→ Text to read
At eBay, we have approximately 152 million users and 1.5 billion live listings at any given time on our marketplace. This article takes a look at how we’ve created an in-house system, using a combination of engineering and machine learning methodologies to develop personalized recommendations for our community.
The blog headline may sound daunting, but let’s deconstruct it to see what we mean by it. By using the word “Building,” we’ll delve into step-by-step engineering instructions on how to develop a large-scale industrial system. Next is “Deep Learning,” which will cover the Natural Language Processing (NLP) methods to generate embeddings based on textual information of item and user entities. “Retrieval System” will review how to build a state-of-the-art index based on trained embeddings and using recent developments in Approximate Nearest Neighbor (ANN) methods to generate results quickly in real-time. And finally “Personalized Recommendations” is the product setting where we will discuss a recommender system generating personalized item recommendations based on a user’s past browsing activity.

→ Given problem
In the eBay recommendations text, rename "embeddings" to "vector representations" and write out the passage starting at "The blog headline" and ending at "past browsing activity.". The items that come next are unrelated to the eBay recommendations text.

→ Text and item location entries
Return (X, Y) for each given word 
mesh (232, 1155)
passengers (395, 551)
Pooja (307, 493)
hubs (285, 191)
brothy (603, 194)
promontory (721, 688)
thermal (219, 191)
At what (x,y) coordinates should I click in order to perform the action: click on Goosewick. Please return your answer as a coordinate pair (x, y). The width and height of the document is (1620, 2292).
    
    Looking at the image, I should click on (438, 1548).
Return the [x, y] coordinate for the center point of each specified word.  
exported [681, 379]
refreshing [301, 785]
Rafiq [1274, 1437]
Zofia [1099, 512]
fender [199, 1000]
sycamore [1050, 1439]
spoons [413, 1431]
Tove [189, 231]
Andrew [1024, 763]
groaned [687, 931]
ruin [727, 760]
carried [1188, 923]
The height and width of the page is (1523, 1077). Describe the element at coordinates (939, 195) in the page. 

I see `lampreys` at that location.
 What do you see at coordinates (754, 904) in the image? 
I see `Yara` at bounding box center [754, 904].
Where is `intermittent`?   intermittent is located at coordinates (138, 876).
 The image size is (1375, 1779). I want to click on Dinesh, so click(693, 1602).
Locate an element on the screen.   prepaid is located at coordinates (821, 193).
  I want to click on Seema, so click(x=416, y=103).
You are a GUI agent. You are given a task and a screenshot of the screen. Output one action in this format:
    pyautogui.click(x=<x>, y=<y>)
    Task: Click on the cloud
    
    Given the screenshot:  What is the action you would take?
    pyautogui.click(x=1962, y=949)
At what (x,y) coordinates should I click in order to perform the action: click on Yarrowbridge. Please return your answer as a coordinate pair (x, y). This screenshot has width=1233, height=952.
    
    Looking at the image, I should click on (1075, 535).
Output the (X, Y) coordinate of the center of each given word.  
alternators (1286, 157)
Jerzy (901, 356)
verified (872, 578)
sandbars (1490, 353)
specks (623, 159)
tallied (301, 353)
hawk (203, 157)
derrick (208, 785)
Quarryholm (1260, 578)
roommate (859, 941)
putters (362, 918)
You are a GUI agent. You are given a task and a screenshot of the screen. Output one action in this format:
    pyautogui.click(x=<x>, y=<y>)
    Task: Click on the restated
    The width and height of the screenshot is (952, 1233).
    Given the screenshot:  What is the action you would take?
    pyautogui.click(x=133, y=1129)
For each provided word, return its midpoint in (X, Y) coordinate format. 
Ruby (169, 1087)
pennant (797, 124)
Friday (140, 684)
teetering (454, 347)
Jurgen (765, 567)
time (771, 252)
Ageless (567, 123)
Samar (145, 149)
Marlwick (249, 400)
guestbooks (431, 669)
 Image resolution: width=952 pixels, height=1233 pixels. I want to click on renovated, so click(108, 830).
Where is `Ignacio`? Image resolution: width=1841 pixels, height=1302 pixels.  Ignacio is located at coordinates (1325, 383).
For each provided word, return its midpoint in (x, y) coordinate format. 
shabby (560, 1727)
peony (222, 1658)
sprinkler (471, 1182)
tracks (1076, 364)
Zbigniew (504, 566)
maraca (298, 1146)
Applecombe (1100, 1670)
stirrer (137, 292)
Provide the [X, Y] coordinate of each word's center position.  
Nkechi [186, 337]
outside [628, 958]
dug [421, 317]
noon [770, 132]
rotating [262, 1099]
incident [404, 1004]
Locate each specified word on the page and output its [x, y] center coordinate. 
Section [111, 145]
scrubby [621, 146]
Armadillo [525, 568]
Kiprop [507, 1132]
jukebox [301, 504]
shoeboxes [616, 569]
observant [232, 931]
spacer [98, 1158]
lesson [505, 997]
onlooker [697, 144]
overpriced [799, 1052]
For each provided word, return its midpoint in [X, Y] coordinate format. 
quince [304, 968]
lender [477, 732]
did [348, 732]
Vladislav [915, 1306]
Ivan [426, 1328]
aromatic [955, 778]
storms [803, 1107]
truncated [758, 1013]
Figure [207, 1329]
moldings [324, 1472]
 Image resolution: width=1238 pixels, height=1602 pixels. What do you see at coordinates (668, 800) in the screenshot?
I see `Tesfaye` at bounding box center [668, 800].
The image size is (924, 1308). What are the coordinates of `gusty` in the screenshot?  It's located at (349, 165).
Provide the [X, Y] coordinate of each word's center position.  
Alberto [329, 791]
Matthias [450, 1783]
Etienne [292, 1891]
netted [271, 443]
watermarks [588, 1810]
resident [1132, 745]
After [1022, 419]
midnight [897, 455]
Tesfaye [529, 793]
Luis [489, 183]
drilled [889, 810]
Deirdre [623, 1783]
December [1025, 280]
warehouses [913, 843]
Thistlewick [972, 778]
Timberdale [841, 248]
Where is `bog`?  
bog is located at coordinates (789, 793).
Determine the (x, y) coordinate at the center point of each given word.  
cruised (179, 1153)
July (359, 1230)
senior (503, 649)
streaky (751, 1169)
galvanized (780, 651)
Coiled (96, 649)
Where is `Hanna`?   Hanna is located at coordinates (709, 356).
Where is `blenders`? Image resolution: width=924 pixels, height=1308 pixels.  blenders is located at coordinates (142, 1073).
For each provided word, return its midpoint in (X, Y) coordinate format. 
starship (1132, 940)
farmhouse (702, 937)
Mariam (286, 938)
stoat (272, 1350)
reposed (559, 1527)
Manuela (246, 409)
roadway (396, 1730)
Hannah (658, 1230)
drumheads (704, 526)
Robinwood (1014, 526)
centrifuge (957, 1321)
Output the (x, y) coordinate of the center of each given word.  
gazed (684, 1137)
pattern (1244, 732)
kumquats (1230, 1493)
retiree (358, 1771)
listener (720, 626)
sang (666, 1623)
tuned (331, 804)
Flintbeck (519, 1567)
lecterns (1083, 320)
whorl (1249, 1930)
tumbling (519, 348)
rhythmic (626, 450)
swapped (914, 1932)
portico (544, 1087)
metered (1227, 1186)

→ Finished answer
The blog headline may sound daunting, but let’s deconstruct it to see what we mean by it. By using the word “Building,” we’ll delve into step-by-step engineering instructions on how to develop a large-scale industrial system. Next is “Deep Learning,” which will cover the Natural Language Processing (NLP) methods to generate vector representations based on textual information of item and user entities. “Retrieval System” will review how to build a state-of-the-art index based on trained vector representations and using recent developments in Approximate Nearest Neighbor (ANN) methods to generate results quickly in real-time. And finally “Personalized Recommendations” is the product setting where we will discuss a recommender system generating personalized item recommendations based on a user’s past browsing activity.